Looking through my MA reading journal (titled 'The Incredible Shrinking Novel') I realise how often Anna gave me small gifts about the art of writing that I stored away and have fallen back on many times since. The one I remember most clearly was an epiphany about the use of precise description to reveal a sudden startling insight into character. What someone once referred to as describing the coffin not the grief. Here's what I wrote back then:
I've just read Anna's description of her father cutting her nails. She has an ambivalent relationship with him but Anna doesn’t say that, she talks about how he cut the nails – pure and simple.
She’s 19, he holds the nails tightly but still there’s a 'doddery imprecision', he has high quality Swedish nail scissors. He seems controlling, perfectionist, cold, detached. She never uses those words. It is a triumph this paragraph.
I have learnt a lot from Anna’s strange, prickly, clever essays especially her character studies. I enjoyed too an apposite quote she included from Ingmar Bergman regarding how art lost its way when it became separate from worship.
Approaching the poem, I was determined to be more honest in my writing – this came fresh off the back of Anna’s startling honesty last week in her False Starts assignment. The statement that resonated for all of us was: I want to be above reproach. This referred to how her work was viewed by the class.
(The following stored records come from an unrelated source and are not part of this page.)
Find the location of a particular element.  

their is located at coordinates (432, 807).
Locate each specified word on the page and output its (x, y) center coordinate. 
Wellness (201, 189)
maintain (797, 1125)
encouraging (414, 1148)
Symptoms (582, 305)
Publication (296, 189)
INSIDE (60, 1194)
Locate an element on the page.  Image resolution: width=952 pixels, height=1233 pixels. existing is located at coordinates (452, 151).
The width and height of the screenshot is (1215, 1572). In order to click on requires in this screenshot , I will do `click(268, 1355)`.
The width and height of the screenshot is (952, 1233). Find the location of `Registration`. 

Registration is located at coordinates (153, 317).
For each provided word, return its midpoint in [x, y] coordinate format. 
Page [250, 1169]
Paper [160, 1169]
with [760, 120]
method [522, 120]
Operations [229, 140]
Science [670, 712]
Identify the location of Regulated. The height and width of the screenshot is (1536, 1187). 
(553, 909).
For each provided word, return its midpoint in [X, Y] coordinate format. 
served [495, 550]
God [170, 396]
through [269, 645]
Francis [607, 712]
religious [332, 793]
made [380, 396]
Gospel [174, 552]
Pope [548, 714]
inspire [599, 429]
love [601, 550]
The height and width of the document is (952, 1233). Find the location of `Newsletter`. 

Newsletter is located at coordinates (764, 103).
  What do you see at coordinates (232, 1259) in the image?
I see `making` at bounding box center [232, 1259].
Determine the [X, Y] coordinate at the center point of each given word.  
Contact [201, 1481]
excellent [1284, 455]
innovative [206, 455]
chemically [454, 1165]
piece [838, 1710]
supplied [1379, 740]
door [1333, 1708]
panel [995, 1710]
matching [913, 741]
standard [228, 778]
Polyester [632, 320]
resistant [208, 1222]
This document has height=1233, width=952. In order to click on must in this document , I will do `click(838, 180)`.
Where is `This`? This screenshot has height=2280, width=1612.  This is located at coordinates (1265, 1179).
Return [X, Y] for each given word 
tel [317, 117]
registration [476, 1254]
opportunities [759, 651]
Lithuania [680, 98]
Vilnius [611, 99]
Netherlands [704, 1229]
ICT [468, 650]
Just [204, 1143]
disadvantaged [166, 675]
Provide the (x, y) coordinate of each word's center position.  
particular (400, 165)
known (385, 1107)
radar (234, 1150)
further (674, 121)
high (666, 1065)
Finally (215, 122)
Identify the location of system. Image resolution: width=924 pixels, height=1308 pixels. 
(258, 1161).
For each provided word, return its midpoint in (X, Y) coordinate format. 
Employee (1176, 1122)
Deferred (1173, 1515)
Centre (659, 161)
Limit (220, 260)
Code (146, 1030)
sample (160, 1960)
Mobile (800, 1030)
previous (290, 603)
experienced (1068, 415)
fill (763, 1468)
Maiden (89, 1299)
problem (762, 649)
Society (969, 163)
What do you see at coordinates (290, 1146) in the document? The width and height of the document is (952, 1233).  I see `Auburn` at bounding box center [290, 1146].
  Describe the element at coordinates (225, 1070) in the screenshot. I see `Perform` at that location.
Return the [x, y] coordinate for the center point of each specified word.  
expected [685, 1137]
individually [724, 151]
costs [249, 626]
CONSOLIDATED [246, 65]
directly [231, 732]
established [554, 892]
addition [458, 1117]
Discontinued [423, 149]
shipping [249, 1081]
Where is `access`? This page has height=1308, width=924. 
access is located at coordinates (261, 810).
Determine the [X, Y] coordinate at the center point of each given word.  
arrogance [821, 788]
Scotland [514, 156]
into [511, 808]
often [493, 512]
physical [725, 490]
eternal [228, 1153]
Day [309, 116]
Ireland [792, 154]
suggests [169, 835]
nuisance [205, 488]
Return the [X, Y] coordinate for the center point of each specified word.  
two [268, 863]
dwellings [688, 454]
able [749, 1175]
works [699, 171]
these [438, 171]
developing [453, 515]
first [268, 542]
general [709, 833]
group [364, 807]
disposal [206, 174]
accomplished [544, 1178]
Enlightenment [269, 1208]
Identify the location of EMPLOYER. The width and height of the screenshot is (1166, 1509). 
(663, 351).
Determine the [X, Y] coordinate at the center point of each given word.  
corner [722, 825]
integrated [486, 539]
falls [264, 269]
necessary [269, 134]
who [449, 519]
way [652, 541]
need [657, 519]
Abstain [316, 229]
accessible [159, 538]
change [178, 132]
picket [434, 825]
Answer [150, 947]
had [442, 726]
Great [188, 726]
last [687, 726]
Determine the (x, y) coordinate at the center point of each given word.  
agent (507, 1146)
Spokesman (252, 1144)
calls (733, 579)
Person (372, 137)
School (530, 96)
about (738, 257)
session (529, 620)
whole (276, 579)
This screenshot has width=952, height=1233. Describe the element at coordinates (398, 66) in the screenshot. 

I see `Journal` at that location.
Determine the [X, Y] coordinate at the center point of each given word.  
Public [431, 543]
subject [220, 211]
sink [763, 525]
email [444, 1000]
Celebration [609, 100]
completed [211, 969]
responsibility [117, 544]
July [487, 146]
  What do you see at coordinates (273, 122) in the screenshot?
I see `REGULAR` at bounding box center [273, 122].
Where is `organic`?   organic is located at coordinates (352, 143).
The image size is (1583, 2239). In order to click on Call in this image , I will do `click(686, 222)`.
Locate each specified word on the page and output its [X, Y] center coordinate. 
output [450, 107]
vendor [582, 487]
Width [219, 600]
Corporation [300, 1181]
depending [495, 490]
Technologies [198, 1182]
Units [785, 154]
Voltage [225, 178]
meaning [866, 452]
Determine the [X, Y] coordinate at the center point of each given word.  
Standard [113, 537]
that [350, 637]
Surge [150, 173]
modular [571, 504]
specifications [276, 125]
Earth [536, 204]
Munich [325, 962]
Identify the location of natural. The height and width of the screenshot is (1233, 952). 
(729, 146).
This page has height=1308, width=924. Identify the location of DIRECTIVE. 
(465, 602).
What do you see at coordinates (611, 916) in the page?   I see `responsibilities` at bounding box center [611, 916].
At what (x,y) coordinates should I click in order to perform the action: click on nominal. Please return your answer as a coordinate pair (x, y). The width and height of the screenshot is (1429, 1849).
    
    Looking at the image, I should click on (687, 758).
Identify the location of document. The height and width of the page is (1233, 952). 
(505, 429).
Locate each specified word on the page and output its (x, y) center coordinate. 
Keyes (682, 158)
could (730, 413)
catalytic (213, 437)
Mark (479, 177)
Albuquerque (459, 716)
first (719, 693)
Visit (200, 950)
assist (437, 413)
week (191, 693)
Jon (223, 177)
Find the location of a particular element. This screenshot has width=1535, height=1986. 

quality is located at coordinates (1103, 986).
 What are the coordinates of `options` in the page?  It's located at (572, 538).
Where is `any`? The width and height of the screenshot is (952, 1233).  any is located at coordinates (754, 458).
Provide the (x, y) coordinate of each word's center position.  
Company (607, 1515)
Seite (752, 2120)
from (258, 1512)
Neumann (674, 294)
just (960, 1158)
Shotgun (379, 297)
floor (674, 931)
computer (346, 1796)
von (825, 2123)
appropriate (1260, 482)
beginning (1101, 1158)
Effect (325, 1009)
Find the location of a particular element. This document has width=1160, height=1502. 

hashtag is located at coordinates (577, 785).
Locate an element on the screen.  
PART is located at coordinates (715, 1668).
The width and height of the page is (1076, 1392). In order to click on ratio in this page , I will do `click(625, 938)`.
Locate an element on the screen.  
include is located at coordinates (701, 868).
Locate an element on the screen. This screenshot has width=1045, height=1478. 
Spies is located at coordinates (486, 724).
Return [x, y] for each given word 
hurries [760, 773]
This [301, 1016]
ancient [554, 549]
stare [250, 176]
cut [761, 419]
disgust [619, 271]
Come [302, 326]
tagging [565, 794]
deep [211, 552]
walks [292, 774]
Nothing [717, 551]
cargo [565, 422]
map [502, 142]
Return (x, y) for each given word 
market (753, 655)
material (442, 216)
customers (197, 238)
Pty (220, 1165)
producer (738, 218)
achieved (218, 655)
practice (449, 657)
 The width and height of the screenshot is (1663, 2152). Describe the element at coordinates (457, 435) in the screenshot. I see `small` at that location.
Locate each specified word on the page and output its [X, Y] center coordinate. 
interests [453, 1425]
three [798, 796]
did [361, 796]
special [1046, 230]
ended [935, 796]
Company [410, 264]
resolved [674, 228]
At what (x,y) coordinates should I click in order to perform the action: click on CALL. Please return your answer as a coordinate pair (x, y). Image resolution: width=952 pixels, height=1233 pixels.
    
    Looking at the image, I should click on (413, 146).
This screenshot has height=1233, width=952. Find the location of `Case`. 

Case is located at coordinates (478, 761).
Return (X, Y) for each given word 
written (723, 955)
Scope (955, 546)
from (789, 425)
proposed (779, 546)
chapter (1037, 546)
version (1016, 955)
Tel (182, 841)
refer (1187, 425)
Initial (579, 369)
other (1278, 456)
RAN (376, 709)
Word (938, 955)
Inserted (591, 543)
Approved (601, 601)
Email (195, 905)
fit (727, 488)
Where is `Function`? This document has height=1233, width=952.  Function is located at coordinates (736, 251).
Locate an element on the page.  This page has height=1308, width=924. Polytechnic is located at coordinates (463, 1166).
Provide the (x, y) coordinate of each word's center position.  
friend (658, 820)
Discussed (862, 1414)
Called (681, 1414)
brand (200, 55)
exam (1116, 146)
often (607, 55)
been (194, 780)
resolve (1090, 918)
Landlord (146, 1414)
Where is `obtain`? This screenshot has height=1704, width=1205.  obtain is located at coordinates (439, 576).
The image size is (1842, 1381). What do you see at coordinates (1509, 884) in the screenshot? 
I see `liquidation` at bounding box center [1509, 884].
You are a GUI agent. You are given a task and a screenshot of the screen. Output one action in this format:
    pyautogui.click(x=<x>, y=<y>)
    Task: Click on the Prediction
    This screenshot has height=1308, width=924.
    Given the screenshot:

It struck me then how engaging honesty is in writing, just as it is in people we meet. It has a nice way of making the reader complicit with the author: ‘look here’s a secret.’ I realise I was far more open when I was first writing years ago, but have learnt over the years to make more use of, what Bill Manhire calls, a ‘foliage of words.’ Maybe there’s more to protect as one gets older.
Regarding poetry being ‘complicated’, Anna pointed out sometimes we are sated with indirectness and implication and need something more concrete, and to explore bigger issues head on. [Later note: there is some irony in this as in a matter of days Anna will have her baby.]
Dad would stand on my right-hand side with his quality Swedish nail scissors, and hold each finger quite tightly as he cut it. He had a slightly doddery imprecision. He would purse his lips in concentration, and then run his thumb over the newly cut edge as if to feel for burrs or rough spots after each nail had been cut. The nails would drop down two storeys to the concrete below.